=== SOURCE TEXT ===

==============================

Nondestructive Testing (NDT) based on laser technology has witnessed incremental acceptance in the NDT industry since the early 1990’s with shearography and holography interferometry as the most widely recognized techniques based on this technology. Over the past decade, integration of lasers with ultrasonic testing has seen commercial acceptance in a number of different applications. Laser profilometry is another technique that has experienced growing adoption as a tool for surface mapping and when coupled with advanced software capabilities, this technique can be used for external surface corrosion assessment. These laser-based NDT techniques are the ones that have gained visibility in the industry with a niche market developing for laser visual inspection. Integration of lasers with cameras to offer a faster, more accurate technique for visual inspection capable of providing an image of the surface under test has created an important niche in the visual inspection market. However, considering the conservative nature of end users of NDT and the slow rate of change of technology in the NDT industry, realistically laser NDT, depending upon the technique, still has 5-10 years to go before it is widely accepted.
Laser Shearography and Holography
Although shearography and holography are spoken of in the same breath by many experts, there are subtle differences between the two techniques with holography in use for NDT applications earlier than shearography. Shearography gives the first derivative of the out of plane displacement, whereas holography measures absolute out of plane displacement of an object in response to an applied load.
“Holography serves as a displacement transducer, since it gives a direct measurement on displacement, whereas shearography serves as a strain gauge as it gives a direct measurement of the displacement gradient,” explained Robert Sammaritano, NDT shearography specialist at Dantec Dynamics Inc.
Holography—Not in demand due to technical limitations
Holography as an NDT tool was introduced by Dr. Karl Stetson through his invention of holographic interferometry. Although holography had limited applications in the 1960’s and 1970’s, the technique grew in importance with film-based tire testing in the 1970’s. However, since the development of electronic speckle interferometry (ESPI), film-based systems have been replaced by electronic systems with the recent use of mega-pixel charge-coupled device (CCD) cameras significantly improving systems speed and reliability. Having experienced incremental acceptance in its early years with Pratt & Whitney introducing an ultrasonic holography system for disbond detection in 1982, holography was tipped for greater things. However, this technique has a key limitation that restricts its application base; holography is sensitive to external vibrations introduced in field or production applications. Hence, holography needs to be carried out on vibration free or vibration isolation tables. As a result, holography does not find many applications in the production or field applications and the technology is mainly being used in lab environments. That being said, Norcom Systems Inc, a sister company of Laser Technology Inc, has been able to develop a production application for holography in the electronics industry. The company’s system for testing hermiticity in critical electronics components packaging has gained significant popularity.

==============================

=== EXERCISE TASK A ===
According to the laser NDT article, Norcom Systems Inc is a sister company of which firm?
=== EXERCISE TASK B ===
For each statement, decide whether it agrees with the laser NDT article. Answer yes or no, and quote the deciding words. (i) Holography gives the first derivative of the out of plane displacement. (ii) Pratt & Whitney introduced an ultrasonic holography system for disbond detection in 1982. (iii) Holography was used for NDT applications before shearography.
=== EXERCISE TASK C ===
Write out the passage of the laser NDT article from "Laser Shearography and" up to and including "Dantec Dynamics Inc.", swapping "strain gauge" for "strain sensor".
Answer from the laser NDT article alone, without drawing on outside knowledge.

=== GIVEN DATA ===
==============================

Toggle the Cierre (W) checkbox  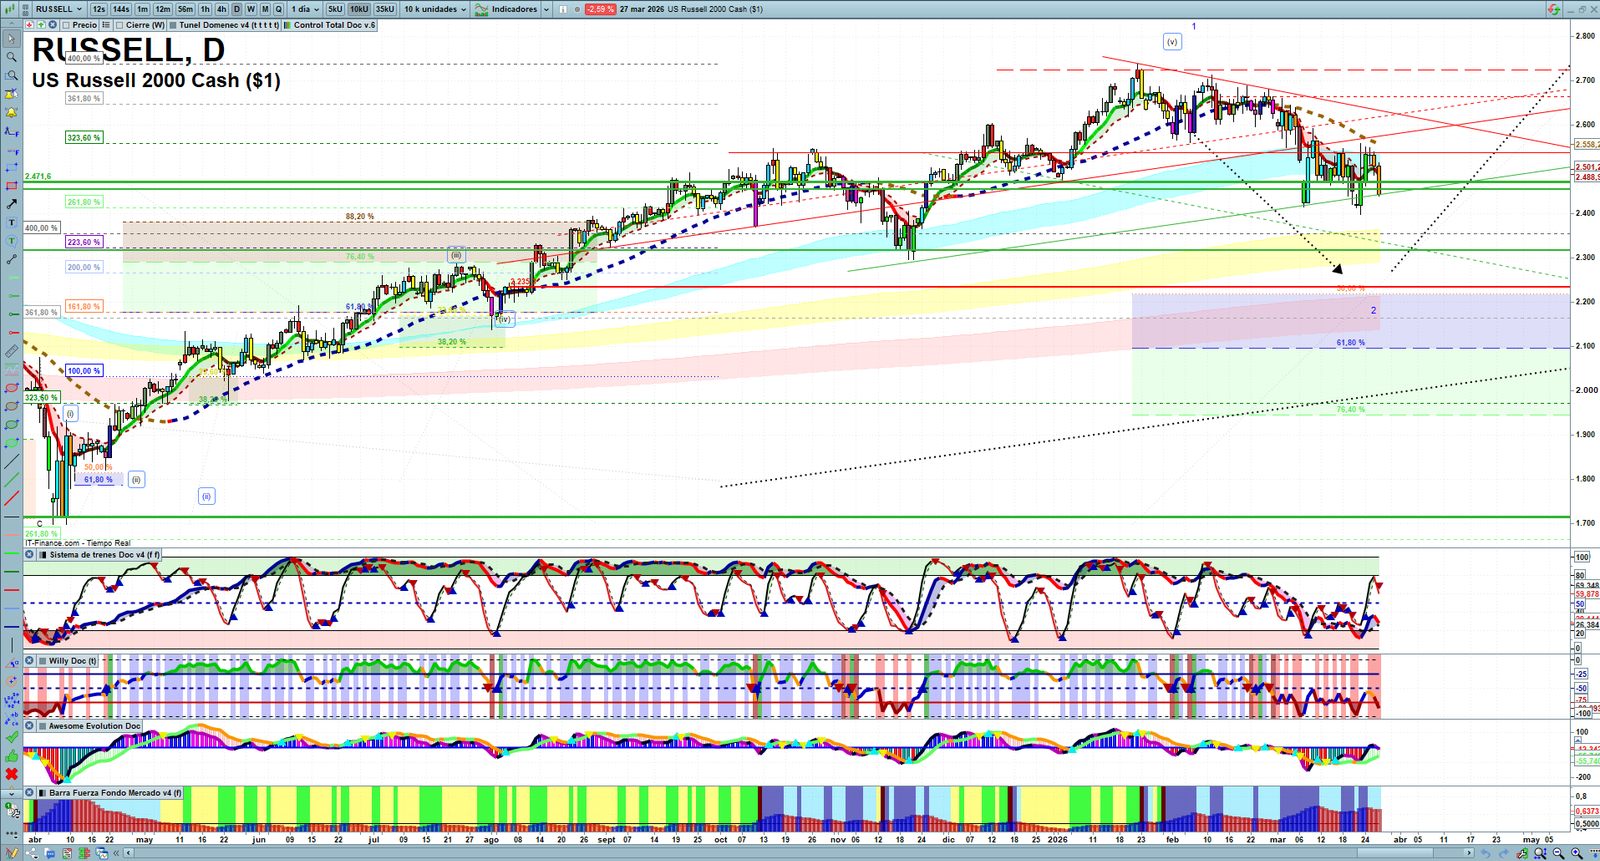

==============================

=== COMPLETE RESPONSE A ===
Laser Technology Inc.

=== COMPLETE RESPONSE B ===
(i) No: "Shearography gives the first derivative of the out of plane displacement, whereas holography measures absolute out of plane displacement of an object in response to an applied load."
(ii) Yes: "Pratt & Whitney introducing an ultrasonic holography system for disbond detection in 1982"
(iii) Yes: "with holography in use for NDT applications earlier than shearography"

=== COMPLETE RESPONSE C ===
Laser Shearography and Holography
Although shearography and holography are spoken of in the same breath by many experts, there are subtle differences between the two techniques with holography in use for NDT applications earlier than shearography. Shearography gives the first derivative of the out of plane displacement, whereas holography measures absolute out of plane displacement of an object in response to an applied load.
“Holography serves as a displacement transducer, since it gives a direct measurement on displacement, whereas shearography serves as a strain sensor as it gives a direct measurement of the displacement gradient,” explained Robert Sammaritano, NDT shearography specialist at Dantec Dynamics Inc.